**Data extracted from a collection:**
- - - -
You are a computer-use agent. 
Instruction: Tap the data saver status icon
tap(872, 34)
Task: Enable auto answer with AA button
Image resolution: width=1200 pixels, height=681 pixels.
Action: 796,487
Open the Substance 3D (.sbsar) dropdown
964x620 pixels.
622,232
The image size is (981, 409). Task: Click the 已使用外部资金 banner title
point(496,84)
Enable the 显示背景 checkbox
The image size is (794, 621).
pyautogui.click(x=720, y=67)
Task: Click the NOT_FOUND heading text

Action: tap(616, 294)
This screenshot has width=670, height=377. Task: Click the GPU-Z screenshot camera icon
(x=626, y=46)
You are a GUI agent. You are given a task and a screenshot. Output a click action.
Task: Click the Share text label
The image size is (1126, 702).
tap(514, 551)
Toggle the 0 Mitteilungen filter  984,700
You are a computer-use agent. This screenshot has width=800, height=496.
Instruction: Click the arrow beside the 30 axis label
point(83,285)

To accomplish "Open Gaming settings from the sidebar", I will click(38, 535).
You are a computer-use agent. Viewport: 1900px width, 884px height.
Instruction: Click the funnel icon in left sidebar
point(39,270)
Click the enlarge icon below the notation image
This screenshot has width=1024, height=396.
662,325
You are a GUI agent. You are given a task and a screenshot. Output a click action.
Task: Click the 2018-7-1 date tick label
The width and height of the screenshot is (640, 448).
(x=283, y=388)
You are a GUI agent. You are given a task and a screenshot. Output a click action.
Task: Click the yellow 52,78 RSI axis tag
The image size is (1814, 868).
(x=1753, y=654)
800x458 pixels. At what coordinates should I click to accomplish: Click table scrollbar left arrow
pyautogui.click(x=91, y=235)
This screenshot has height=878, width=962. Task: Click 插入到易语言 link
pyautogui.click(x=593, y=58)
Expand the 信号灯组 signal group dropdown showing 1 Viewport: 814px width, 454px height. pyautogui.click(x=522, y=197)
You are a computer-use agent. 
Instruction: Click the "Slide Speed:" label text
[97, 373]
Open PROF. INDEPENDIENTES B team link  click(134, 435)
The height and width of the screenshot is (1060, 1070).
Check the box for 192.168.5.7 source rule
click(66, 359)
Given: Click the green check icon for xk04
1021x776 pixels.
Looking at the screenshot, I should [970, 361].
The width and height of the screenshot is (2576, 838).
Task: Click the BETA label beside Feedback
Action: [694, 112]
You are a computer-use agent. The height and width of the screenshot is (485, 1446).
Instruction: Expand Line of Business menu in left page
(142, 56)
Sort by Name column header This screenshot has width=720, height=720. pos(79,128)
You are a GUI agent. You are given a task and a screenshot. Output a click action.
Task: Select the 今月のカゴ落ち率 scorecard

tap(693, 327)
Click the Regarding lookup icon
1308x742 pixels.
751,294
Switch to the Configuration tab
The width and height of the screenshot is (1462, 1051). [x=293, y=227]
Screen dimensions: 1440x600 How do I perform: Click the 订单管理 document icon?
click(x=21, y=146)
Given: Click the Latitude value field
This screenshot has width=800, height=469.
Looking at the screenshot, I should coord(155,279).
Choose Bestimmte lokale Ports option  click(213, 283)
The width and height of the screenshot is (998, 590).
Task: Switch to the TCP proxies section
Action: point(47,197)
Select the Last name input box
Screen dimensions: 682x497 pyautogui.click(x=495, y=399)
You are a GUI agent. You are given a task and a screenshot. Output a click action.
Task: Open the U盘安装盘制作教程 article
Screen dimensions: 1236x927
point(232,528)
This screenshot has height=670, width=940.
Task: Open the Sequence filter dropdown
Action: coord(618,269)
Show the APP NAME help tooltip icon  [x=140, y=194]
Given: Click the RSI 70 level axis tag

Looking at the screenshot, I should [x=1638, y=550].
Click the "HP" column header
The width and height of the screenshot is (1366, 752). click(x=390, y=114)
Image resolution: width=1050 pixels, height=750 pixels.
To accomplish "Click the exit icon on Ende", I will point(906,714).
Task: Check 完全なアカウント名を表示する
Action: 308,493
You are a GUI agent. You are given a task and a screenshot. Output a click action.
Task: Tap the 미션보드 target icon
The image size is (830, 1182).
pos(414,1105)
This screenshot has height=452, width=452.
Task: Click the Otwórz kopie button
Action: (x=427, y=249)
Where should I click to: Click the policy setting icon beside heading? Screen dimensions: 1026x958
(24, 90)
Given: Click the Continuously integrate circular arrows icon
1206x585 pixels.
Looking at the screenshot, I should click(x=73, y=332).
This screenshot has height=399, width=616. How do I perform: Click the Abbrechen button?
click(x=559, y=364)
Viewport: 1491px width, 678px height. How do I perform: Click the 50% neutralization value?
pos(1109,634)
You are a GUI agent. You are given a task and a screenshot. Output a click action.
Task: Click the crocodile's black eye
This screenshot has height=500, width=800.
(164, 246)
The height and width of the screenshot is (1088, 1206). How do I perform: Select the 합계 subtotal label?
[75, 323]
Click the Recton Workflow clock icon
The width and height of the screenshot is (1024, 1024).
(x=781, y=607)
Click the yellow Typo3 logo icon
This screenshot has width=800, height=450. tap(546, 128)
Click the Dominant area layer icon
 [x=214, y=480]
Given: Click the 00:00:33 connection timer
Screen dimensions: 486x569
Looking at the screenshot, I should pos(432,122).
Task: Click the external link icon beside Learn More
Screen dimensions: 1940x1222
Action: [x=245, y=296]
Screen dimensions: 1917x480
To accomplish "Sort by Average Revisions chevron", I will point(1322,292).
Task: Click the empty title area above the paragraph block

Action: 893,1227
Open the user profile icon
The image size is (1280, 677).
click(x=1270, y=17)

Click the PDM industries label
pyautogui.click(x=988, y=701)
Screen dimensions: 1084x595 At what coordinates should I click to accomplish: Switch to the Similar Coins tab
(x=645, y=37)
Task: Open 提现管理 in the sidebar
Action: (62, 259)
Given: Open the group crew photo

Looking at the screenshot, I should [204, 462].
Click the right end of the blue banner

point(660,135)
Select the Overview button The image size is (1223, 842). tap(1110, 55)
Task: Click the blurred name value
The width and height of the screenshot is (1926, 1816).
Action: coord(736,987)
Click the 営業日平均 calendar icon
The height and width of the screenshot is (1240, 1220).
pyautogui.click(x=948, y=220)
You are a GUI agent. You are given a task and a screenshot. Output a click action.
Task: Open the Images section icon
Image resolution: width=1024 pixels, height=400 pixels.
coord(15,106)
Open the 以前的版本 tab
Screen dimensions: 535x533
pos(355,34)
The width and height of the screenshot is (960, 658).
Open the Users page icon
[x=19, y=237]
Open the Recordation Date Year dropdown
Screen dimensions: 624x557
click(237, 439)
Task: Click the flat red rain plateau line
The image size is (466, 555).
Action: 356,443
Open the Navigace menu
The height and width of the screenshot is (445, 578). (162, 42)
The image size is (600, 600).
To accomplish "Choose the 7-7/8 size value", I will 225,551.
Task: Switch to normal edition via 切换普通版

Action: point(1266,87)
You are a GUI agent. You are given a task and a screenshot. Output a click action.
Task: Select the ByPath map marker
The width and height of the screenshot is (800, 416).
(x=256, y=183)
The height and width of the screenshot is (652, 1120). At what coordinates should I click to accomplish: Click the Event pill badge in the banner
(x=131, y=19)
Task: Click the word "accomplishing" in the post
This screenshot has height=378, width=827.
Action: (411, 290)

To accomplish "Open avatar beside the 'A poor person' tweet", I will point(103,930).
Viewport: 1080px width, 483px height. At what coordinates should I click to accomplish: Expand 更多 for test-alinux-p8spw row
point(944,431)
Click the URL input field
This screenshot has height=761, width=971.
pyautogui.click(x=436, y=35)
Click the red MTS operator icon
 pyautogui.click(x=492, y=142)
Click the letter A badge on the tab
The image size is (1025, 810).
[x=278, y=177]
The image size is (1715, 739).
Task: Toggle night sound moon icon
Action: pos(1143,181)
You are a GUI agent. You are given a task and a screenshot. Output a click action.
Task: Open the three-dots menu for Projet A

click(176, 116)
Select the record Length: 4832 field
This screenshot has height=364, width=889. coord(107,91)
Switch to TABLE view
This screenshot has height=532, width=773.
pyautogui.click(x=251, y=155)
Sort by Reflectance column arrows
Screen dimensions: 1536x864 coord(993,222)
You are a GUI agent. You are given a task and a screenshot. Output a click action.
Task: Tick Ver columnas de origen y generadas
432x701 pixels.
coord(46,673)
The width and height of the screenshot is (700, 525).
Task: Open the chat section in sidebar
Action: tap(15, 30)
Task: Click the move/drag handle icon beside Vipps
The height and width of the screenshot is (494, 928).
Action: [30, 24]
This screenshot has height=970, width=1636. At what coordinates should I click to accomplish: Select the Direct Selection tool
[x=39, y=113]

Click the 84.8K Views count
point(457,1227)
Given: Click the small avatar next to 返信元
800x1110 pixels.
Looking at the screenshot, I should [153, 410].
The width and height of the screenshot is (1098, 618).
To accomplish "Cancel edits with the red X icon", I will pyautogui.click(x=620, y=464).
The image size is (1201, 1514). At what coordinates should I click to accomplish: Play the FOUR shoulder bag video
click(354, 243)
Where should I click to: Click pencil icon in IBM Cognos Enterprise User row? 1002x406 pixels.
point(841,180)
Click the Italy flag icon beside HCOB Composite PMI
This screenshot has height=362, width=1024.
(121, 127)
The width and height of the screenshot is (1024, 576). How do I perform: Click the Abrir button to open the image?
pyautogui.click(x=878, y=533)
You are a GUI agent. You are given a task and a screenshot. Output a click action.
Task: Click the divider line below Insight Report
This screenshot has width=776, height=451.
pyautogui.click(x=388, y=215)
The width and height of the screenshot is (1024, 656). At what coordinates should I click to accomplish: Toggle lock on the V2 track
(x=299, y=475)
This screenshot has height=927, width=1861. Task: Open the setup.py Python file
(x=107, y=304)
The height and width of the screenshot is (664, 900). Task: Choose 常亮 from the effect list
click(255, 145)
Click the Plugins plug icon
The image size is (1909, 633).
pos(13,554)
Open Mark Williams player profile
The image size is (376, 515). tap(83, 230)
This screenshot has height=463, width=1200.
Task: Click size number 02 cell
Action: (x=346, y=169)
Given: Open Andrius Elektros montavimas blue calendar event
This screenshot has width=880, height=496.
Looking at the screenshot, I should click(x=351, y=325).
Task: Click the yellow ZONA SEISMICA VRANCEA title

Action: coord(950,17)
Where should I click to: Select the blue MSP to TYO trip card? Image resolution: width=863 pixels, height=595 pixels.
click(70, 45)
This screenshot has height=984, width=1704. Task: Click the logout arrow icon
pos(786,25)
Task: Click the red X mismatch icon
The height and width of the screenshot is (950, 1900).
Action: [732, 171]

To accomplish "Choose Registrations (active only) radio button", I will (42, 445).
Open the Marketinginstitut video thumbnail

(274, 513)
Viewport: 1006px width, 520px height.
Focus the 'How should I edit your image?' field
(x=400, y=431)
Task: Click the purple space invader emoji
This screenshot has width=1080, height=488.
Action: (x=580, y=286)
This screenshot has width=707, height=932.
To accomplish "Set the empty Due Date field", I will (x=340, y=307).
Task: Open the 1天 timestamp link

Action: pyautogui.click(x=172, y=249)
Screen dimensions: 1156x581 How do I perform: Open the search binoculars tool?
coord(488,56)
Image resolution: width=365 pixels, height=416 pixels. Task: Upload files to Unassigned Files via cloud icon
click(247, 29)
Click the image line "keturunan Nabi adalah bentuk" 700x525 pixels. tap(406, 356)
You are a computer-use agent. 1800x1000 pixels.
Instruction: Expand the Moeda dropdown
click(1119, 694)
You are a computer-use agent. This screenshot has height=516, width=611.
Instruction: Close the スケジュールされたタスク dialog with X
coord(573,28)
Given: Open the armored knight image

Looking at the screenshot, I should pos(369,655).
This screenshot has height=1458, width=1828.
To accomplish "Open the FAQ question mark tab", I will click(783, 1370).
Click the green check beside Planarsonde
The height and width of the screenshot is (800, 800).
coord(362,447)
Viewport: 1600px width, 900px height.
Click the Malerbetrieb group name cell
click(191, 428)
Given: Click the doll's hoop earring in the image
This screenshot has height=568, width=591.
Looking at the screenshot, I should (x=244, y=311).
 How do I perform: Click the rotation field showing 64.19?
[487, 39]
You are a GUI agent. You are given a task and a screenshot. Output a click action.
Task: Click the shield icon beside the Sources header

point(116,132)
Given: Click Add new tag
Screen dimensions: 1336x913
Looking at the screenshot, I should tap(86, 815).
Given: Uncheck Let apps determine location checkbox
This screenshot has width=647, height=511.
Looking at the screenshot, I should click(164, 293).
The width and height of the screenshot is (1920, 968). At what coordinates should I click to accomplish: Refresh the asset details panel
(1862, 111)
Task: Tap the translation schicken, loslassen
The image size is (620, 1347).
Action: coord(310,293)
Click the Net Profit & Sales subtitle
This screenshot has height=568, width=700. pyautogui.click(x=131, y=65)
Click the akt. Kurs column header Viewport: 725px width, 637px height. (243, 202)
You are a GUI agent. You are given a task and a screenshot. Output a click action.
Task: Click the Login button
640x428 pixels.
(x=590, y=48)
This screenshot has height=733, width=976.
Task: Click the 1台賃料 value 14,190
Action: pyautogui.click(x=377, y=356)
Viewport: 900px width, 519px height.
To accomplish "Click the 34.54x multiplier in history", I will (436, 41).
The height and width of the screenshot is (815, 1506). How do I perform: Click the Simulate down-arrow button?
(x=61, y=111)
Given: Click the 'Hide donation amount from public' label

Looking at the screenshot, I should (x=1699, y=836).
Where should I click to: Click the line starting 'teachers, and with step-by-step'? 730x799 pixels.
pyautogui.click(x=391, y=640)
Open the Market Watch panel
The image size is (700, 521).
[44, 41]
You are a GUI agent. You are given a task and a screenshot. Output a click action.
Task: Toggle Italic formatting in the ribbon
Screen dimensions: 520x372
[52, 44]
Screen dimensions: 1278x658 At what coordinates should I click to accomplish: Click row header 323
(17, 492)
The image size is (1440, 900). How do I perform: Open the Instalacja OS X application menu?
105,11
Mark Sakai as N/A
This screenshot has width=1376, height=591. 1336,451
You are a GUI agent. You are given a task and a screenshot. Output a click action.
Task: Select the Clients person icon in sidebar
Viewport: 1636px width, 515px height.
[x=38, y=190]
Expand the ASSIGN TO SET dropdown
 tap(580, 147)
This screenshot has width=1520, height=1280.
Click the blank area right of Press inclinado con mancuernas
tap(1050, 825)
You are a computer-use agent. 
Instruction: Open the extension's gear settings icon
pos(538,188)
- - - -
**WORK REQUIRED:**
Search the entries for the word "calendar" and gather every line where it appears.

**OUTPUT OF THE TASK:**
Click the 営業日平均 calendar icon
Given: Open Andrius Elektros montavimas blue calendar event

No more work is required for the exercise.